• What needs to be done: Here the requirement is to repeat every record exactly, in full.
[Opening Data in this exercise section]
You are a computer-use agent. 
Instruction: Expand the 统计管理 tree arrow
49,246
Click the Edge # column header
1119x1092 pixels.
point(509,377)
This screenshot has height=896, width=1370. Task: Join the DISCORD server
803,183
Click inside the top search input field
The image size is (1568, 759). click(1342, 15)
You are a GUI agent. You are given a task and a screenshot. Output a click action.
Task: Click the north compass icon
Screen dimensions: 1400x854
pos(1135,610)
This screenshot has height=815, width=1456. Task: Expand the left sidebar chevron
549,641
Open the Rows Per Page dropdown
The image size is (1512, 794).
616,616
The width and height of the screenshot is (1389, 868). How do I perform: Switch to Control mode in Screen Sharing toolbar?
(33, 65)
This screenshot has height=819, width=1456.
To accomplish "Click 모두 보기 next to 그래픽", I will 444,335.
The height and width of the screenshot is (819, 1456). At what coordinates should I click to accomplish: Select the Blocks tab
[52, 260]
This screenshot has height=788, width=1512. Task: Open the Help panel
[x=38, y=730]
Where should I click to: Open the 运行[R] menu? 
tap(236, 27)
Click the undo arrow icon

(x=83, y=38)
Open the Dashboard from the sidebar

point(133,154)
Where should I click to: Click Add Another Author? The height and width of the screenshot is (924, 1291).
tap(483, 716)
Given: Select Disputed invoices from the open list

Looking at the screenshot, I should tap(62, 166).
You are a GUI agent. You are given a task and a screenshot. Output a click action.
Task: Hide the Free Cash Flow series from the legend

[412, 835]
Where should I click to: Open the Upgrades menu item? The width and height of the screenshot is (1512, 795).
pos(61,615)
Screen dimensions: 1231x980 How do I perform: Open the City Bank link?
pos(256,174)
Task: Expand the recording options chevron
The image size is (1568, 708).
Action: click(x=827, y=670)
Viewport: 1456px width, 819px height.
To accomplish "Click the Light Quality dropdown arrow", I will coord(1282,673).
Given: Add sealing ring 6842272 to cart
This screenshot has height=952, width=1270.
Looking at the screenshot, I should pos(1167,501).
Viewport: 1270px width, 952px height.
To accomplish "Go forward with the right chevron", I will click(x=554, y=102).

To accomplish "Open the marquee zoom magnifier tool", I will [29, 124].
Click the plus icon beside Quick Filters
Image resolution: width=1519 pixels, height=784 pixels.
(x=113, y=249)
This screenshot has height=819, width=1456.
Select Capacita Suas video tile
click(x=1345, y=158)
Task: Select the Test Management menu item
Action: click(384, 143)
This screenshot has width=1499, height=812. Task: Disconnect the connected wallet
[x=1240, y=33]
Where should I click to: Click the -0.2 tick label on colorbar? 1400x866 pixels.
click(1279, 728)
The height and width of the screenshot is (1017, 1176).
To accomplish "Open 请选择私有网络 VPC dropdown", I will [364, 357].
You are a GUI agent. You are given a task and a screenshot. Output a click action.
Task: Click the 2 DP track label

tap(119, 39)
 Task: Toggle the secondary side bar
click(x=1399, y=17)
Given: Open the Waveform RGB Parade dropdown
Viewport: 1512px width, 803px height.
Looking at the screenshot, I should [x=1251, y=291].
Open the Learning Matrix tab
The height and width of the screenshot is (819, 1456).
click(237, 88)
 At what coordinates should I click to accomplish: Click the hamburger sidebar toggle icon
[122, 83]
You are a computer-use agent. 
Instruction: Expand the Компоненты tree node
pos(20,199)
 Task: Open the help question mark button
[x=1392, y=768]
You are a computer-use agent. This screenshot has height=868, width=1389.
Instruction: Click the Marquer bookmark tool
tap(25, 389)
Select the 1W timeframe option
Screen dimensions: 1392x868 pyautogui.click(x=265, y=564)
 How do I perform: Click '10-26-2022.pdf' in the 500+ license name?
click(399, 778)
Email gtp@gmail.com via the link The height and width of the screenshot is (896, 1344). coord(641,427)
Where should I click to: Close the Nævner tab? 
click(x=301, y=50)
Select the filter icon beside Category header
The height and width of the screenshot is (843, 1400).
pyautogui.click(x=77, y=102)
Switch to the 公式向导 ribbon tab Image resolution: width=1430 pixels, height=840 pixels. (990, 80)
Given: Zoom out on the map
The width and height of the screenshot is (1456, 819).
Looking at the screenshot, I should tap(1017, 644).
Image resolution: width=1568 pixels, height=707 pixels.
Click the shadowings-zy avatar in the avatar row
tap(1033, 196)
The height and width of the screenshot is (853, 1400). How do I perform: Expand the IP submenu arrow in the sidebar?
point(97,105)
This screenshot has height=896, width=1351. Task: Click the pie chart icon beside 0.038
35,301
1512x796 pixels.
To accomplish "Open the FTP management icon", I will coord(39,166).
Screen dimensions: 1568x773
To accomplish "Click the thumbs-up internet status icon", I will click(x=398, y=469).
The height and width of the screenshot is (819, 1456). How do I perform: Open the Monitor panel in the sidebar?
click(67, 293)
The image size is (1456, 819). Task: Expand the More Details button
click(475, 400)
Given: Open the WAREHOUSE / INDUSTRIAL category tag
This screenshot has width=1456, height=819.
[Closing Data in this exercise section]
• Solution below:
You are a computer-use agent. 
Instruction: Expand the 统计管理 tree arrow
49,246
Click the Edge # column header
1119x1092 pixels.
point(509,377)
This screenshot has height=896, width=1370. Task: Join the DISCORD server
803,183
Click inside the top search input field
The image size is (1568, 759). click(1342, 15)
You are a GUI agent. You are given a task and a screenshot. Output a click action.
Task: Click the north compass icon
Screen dimensions: 1400x854
pos(1135,610)
This screenshot has height=815, width=1456. Task: Expand the left sidebar chevron
549,641
Open the Rows Per Page dropdown
The image size is (1512, 794).
616,616
The width and height of the screenshot is (1389, 868). How do I perform: Switch to Control mode in Screen Sharing toolbar?
(33, 65)
This screenshot has height=819, width=1456.
To accomplish "Click 모두 보기 next to 그래픽", I will 444,335.
The height and width of the screenshot is (819, 1456). At what coordinates should I click to accomplish: Select the Blocks tab
[52, 260]
This screenshot has height=788, width=1512. Task: Open the Help panel
[x=38, y=730]
Where should I click to: Open the 运行[R] menu? 
tap(236, 27)
Click the undo arrow icon

(x=83, y=38)
Open the Dashboard from the sidebar

point(133,154)
Where should I click to: Click Add Another Author? The height and width of the screenshot is (924, 1291).
tap(483, 716)
Given: Select Disputed invoices from the open list

Looking at the screenshot, I should tap(62, 166).
You are a GUI agent. You are given a task and a screenshot. Output a click action.
Task: Hide the Free Cash Flow series from the legend

[412, 835]
Where should I click to: Open the Upgrades menu item? The width and height of the screenshot is (1512, 795).
pos(61,615)
Screen dimensions: 1231x980 How do I perform: Open the City Bank link?
pos(256,174)
Task: Expand the recording options chevron
The image size is (1568, 708).
Action: click(x=827, y=670)
Viewport: 1456px width, 819px height.
To accomplish "Click the Light Quality dropdown arrow", I will coord(1282,673).
Given: Add sealing ring 6842272 to cart
This screenshot has height=952, width=1270.
Looking at the screenshot, I should pos(1167,501).
Viewport: 1270px width, 952px height.
To accomplish "Go forward with the right chevron", I will click(x=554, y=102).

To accomplish "Open the marquee zoom magnifier tool", I will [29, 124].
Click the plus icon beside Quick Filters
Image resolution: width=1519 pixels, height=784 pixels.
(x=113, y=249)
This screenshot has height=819, width=1456.
Select Capacita Suas video tile
click(x=1345, y=158)
Task: Select the Test Management menu item
Action: click(384, 143)
This screenshot has width=1499, height=812. Task: Disconnect the connected wallet
[x=1240, y=33]
Where should I click to: Click the -0.2 tick label on colorbar? 1400x866 pixels.
click(1279, 728)
The height and width of the screenshot is (1017, 1176).
To accomplish "Open 请选择私有网络 VPC dropdown", I will [364, 357].
You are a GUI agent. You are given a task and a screenshot. Output a click action.
Task: Click the 2 DP track label

tap(119, 39)
 Task: Toggle the secondary side bar
click(x=1399, y=17)
Given: Open the Waveform RGB Parade dropdown
Viewport: 1512px width, 803px height.
Looking at the screenshot, I should [x=1251, y=291].
Open the Learning Matrix tab
The height and width of the screenshot is (819, 1456).
click(237, 88)
 At what coordinates should I click to accomplish: Click the hamburger sidebar toggle icon
[122, 83]
You are a computer-use agent. 
Instruction: Expand the Компоненты tree node
pos(20,199)
 Task: Open the help question mark button
[x=1392, y=768]
You are a computer-use agent. This screenshot has height=868, width=1389.
Instruction: Click the Marquer bookmark tool
tap(25, 389)
Select the 1W timeframe option
Screen dimensions: 1392x868 pyautogui.click(x=265, y=564)
 How do I perform: Click '10-26-2022.pdf' in the 500+ license name?
click(399, 778)
Email gtp@gmail.com via the link The height and width of the screenshot is (896, 1344). coord(641,427)
Where should I click to: Close the Nævner tab? 
click(x=301, y=50)
Select the filter icon beside Category header
The height and width of the screenshot is (843, 1400).
pyautogui.click(x=77, y=102)
Switch to the 公式向导 ribbon tab Image resolution: width=1430 pixels, height=840 pixels. (990, 80)
Given: Zoom out on the map
The width and height of the screenshot is (1456, 819).
Looking at the screenshot, I should tap(1017, 644).
Image resolution: width=1568 pixels, height=707 pixels.
Click the shadowings-zy avatar in the avatar row
tap(1033, 196)
The height and width of the screenshot is (853, 1400). How do I perform: Expand the IP submenu arrow in the sidebar?
point(97,105)
This screenshot has height=896, width=1351. Task: Click the pie chart icon beside 0.038
35,301
1512x796 pixels.
To accomplish "Open the FTP management icon", I will coord(39,166).
Screen dimensions: 1568x773
To accomplish "Click the thumbs-up internet status icon", I will click(x=398, y=469).
The height and width of the screenshot is (819, 1456). How do I perform: Open the Monitor panel in the sidebar?
click(67, 293)
The image size is (1456, 819). Task: Expand the More Details button
click(475, 400)
Given: Open the WAREHOUSE / INDUSTRIAL category tag
This screenshot has width=1456, height=819.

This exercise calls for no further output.